A small portion of what Mr. Zoroya wrote:

“The number of suicides among troops was 145 in 2001 and began a steady increase until more than doubling to 321 in 2012, the worst year in recent history for service members killing themselves.

The suicide rate for the Army that year was nearly 30 suicides per 100,000 soldiers, well above the national rate of 12.5 per 100,000 for 2012.”


Granted, this is an extremely complicated issue to deal with, however mental health professionals have developed protocols and treatments that are effective. The main secret to successful outcomes is to identify potential cases early and start treatment immediately.
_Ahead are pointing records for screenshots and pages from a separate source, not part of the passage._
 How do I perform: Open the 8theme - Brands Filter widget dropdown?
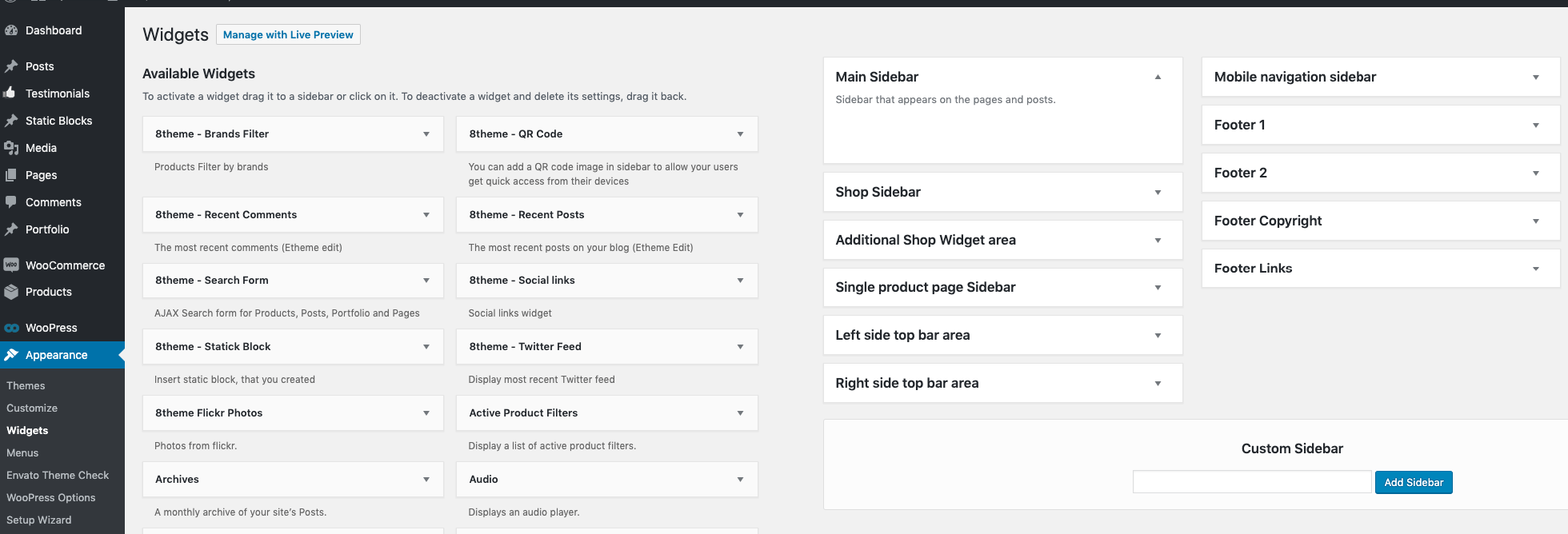coord(426,134)
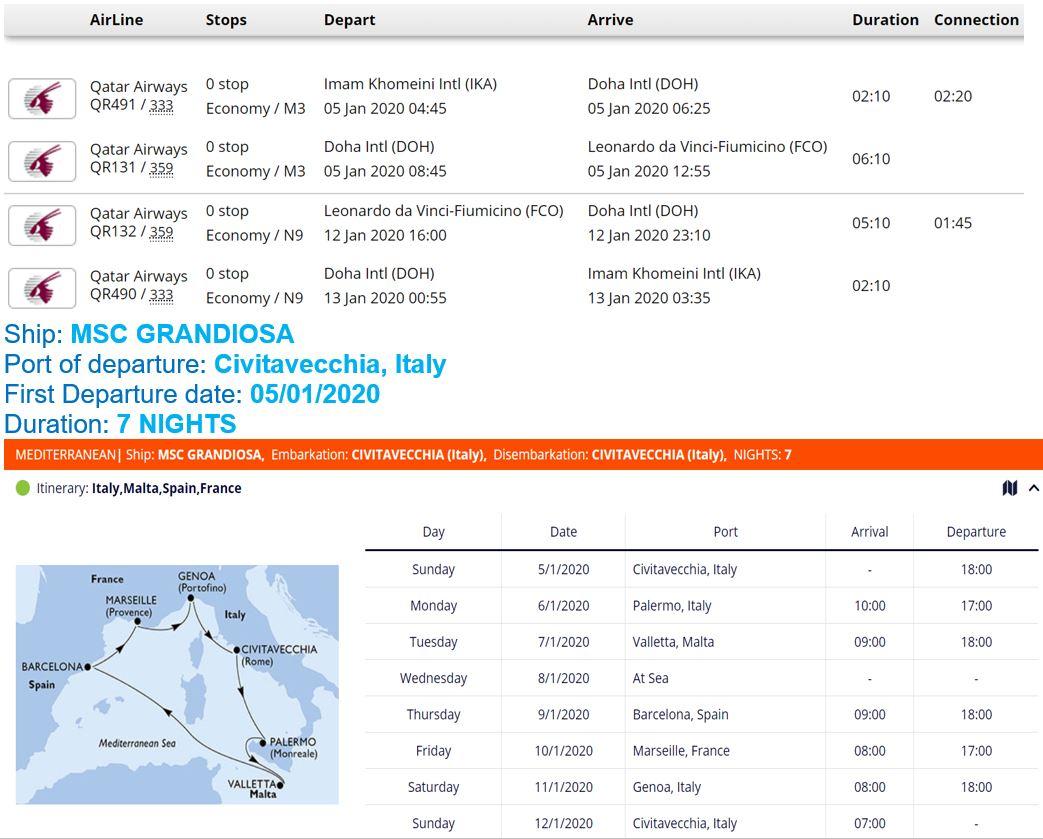The width and height of the screenshot is (1043, 839).
Task: Open the 333 aircraft link under QR491
Action: click(x=161, y=106)
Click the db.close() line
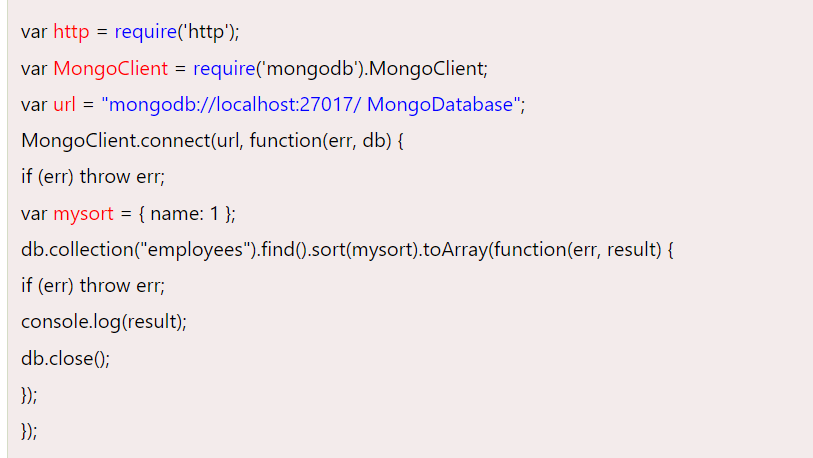 [x=65, y=358]
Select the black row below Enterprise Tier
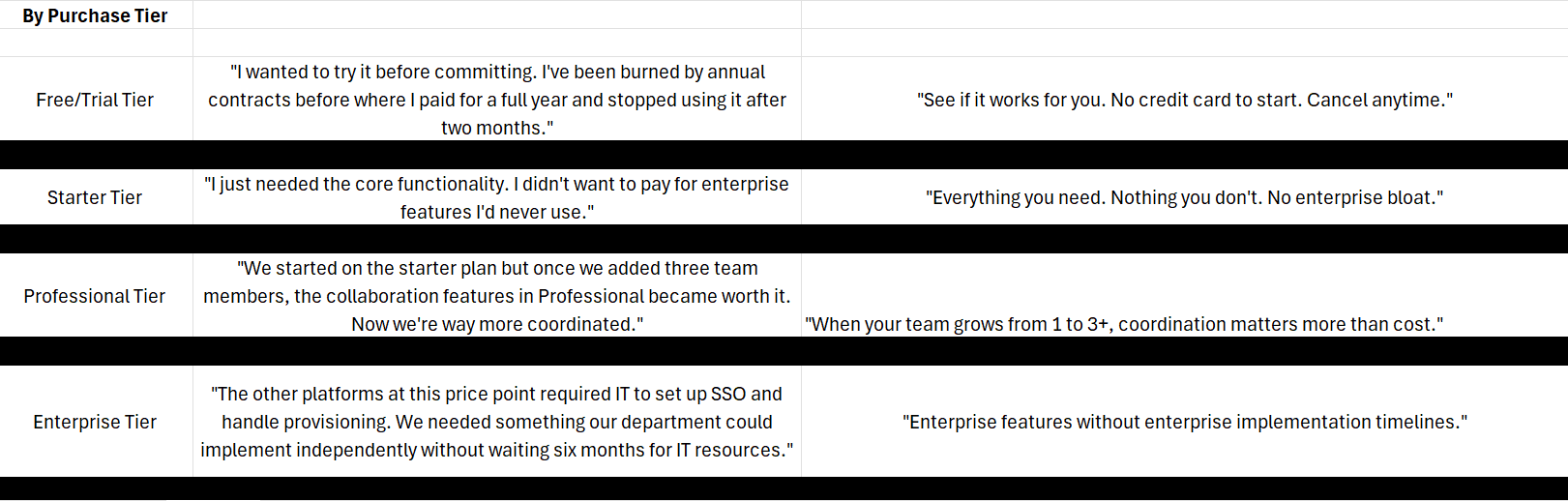The height and width of the screenshot is (501, 1568). 784,488
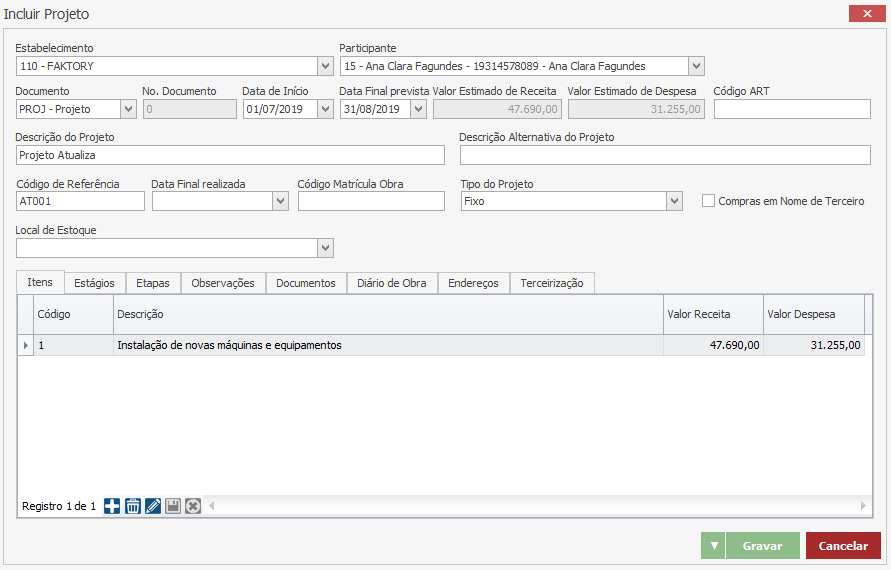Screen dimensions: 891x570
Task: Expand the Tipo do Projeto dropdown
Action: tap(675, 201)
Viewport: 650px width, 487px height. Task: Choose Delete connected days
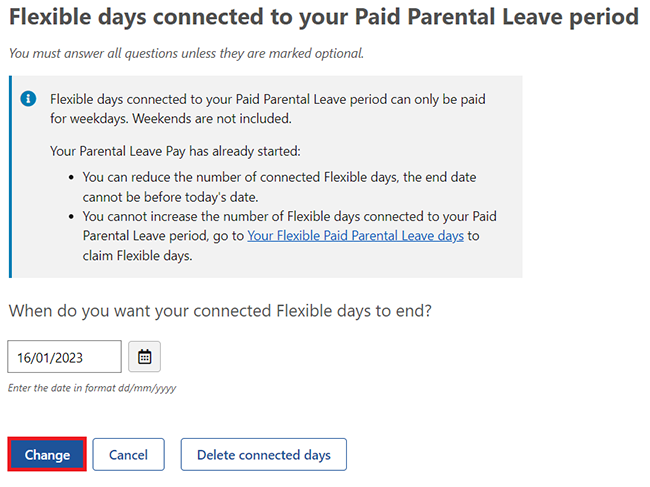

The way our world has changed has, in the opinion of this old country boy, brought us to the perfect storm. Young soldiers being yanked from the most hostile environment and almost immediately being placed back in the real world. Today a young man or woman can be in a huge firefight, seeing their friends killed or injured on Monday and Friday night be at the Sonic in White Oak trying to visit with old friends. Not all can handle such stark change so rapidly.

Going back to WWI and WWII, troops had weeks if not months between the battlefield and home.  Today it is often only a few days, thanks to modern modes of transportation. The troops do not have time to decompress from the ravages of war before returning to the civilian mode of life.

Mental health professionals will tell you that 30 to 35 days of a rigorous program will change the habits of people.

Why not give our troops the last 30 or so days before they return home an opportunity to decompress in a setting that is equipped with mental health professionals and programs designed to return soldiers to civilian life?

The cost would be minimal in comparison to the results. For those that can handle the transition by themselves, the process would give them added tools to deal with depression and the other maladies soldiers have to deal with. For those with PTSD and other syndromes this would be the early diagnosis and treatment that they need.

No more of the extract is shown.